WHAT IS AN INGUINAL HERNIA?
In the groin, there are natural openings connecting the abdomen to the root of the thigh, through which pass blood vessels, nerves, and connections to the testicle in men.
Loosening of these orifices may allow some of the abdominal contents to push through. This is called a hernia, and depending on its location can be inguinal or femoral. A hernia usually manifests itself in localised swelling of the groin, worse when standing and on exertion.
Hernias can appear at any age. Inguinal hernias are more common in men, femoral hernias are more common in women. Hernias in children are more often the result of a specific birth defect.
WHAT ARE THE CONSEQUENCES?
Once a hernia forms, it usually gradually increases in size, but there is a variable rate of evolution. A hernia will not resolve whitout surgery.
Hernias usually become more uncomfortable over time. The major risk is blockage of the intestine in the hernia. The hernia becomes irreducible and very painful. This requires an immediate visit to the emergency room and an immediate surgery.
The risk of strangulation varies depending on the anatomical type of hernia: low for direct inguinal hernias, high risk for femoral hernias. This risk should be discussed with the surgeon during the consultation.
Hernias may be painful without strangulation or blockage of the intestine. Such pain may be related to other pathologies, and as such may persist after hernia repair.
WHAT IS THE TREATMENT OF A GROIN HERNIA?
The only suitable curative treatment of a groin hernia is surgery. Old techniques such as a hernia support bandage are no longer acceptable option.
A surgical consultation is an absolute necessity without delay.
HOW DO YOU FIX A HERNIA?
Two types of procedures have been developed:
Reconstruction of the abdominal wall by suturing the muscles.
Wall reinforcement using a mesh of synthetic fiber.
The two techniques differ on the location of the mesh:
Anterior direct pathway (single incision in the groin).
Posterior laparoscopic pathway (mini-incisions close to the navel).
Several types of anesthesia are possible. The final choice of the chosen technique is validated at the end of the anesthesia consultation.
The laparoscopic pathway requires general anesthesia. The anterior route is possible under local or loco-regional anesthesia.
In all cases, the post-operative period of final consolidation is three to four weeks during which it is advisable to avoid significant physical exertion (carrying loads of more than 5 kgs).
Congenital hernia in children does not require prosthetic reinforcement.
WHAT ARE THE RISKS OF GROIN HERNIA SURGERY?
Rare complications are associated with any abdominal surgery:
Thromboembolic complications (phlebitis, pulmonary embolism)
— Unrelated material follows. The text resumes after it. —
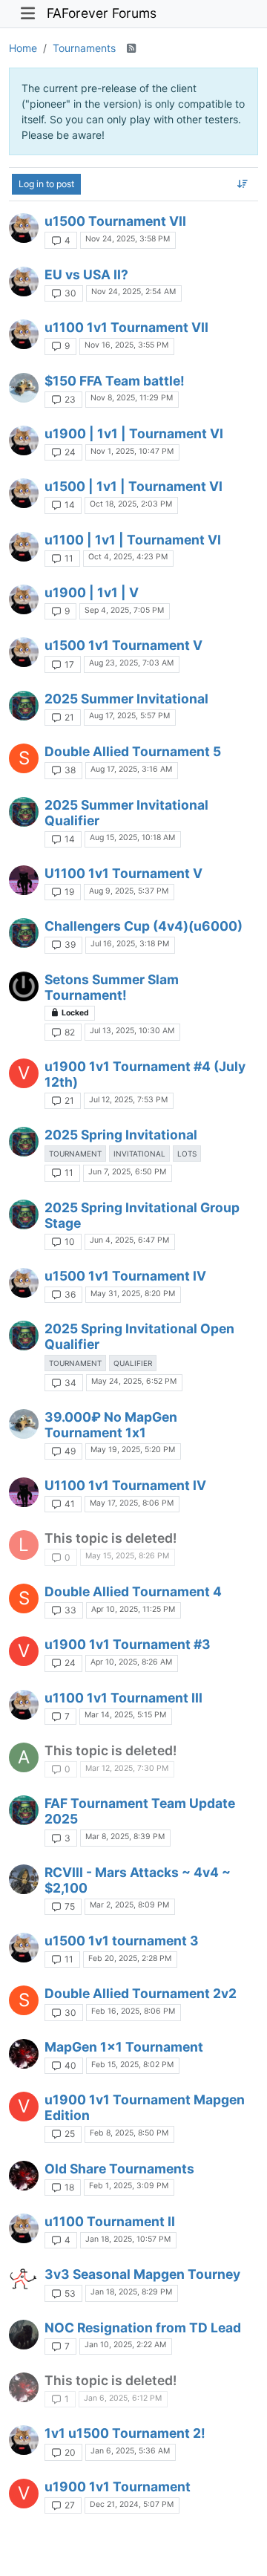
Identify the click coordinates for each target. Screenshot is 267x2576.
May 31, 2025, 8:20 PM (132, 1293)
Hemorrhagic complications (vascular injuries, hematomas)
Infectious complications of incisions, catheters, drains and probes.
Digestive injuries, secondary intestinal obstructions and obstructions
Bladder injuries, post-operative urine retentions
There are also exceptional complications related to laparoscopy:
When the abdomen is swollen or when the first trocar is introduced at the beginning of the operation, conversion to open surgery may be necessary (laparotomy).
Serious complications can exceptionally result in the death of the patient.
Early specific complications:
Seromas (clear liquid collection) and bruises (hematoma) that can spread in the tissues of the penis and scrotum (between 5 and 10% of cases). The volume and sensitivity of the testicle and scrotum due to surgical dissection around the spermatic cord may lead to ischemic atrophy of the testicle (less than 1% of cases).
Rarely infections of the prosthesis, improperly called “rejections”, may require re-intervention for the removal of the mesh (less than 0.35% of cases).
Late specific complications:
Prolonged pain, most often regressing within two years of the procedure, more frequently observed after the anterior approach. Residual inflamation is often seen, but the mechanism involved is not always identified.
Recurrence of the hernia (around 2% after wall reinforcement using the installation of a prosthetic mesh).